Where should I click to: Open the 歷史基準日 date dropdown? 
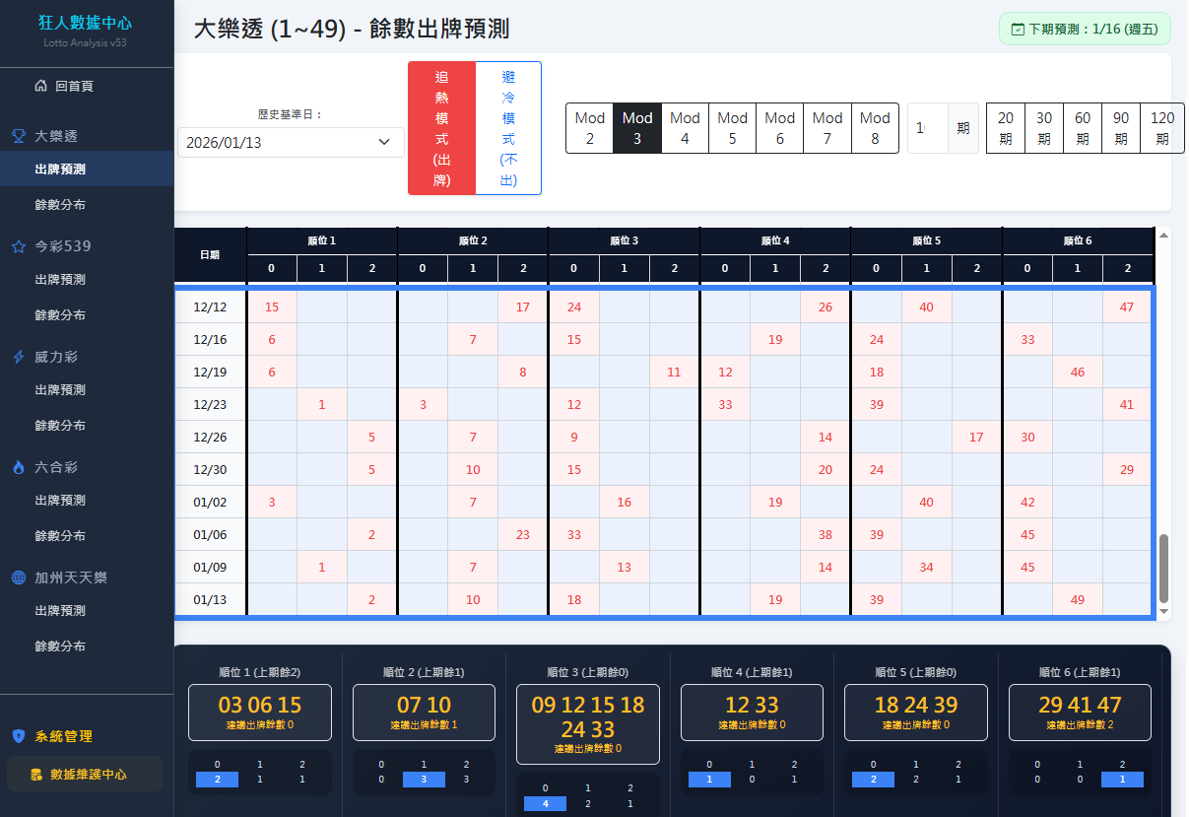pos(291,143)
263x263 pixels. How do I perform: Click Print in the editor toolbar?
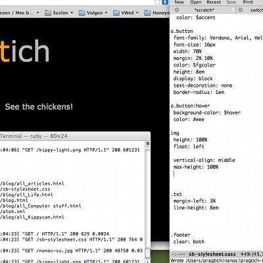click(x=248, y=2)
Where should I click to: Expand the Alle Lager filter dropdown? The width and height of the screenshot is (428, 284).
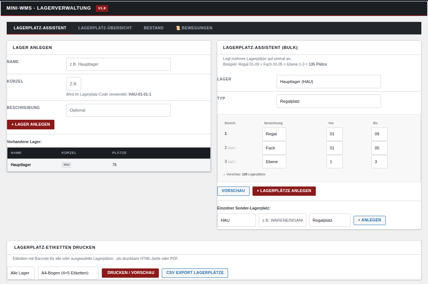[21, 273]
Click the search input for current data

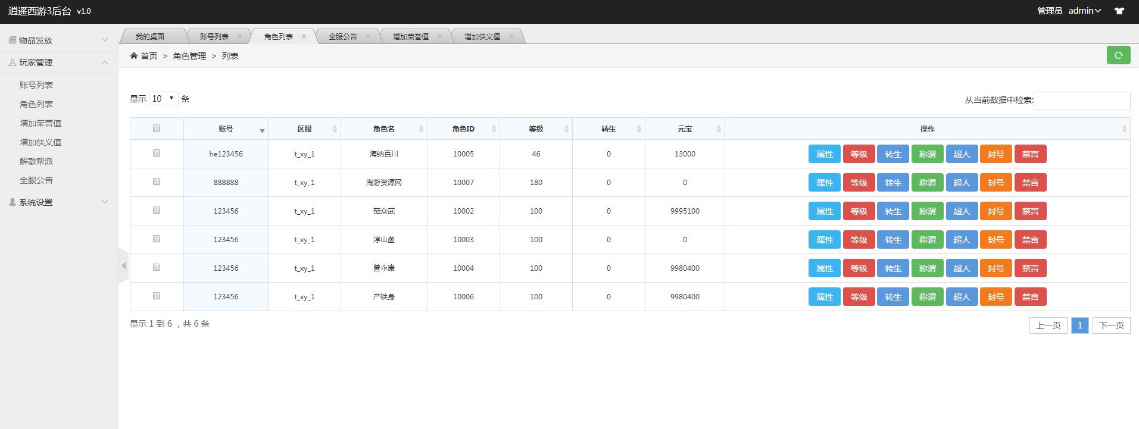1082,101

:: What the task requires ::
Your answer must be the lines from the one containing "263x263 pixels. How" through the final line of the entries, duplicated exactly, with both ends kept and all pictures left out.

:: Exercise output ::
263x263 pixels. How do I perform: Click Print in the editor toolbar?
click(x=248, y=2)
Where should I click to: Expand the Alle Lager filter dropdown? The width and height of the screenshot is (428, 284).
[21, 273]
Click the search input for current data

1082,101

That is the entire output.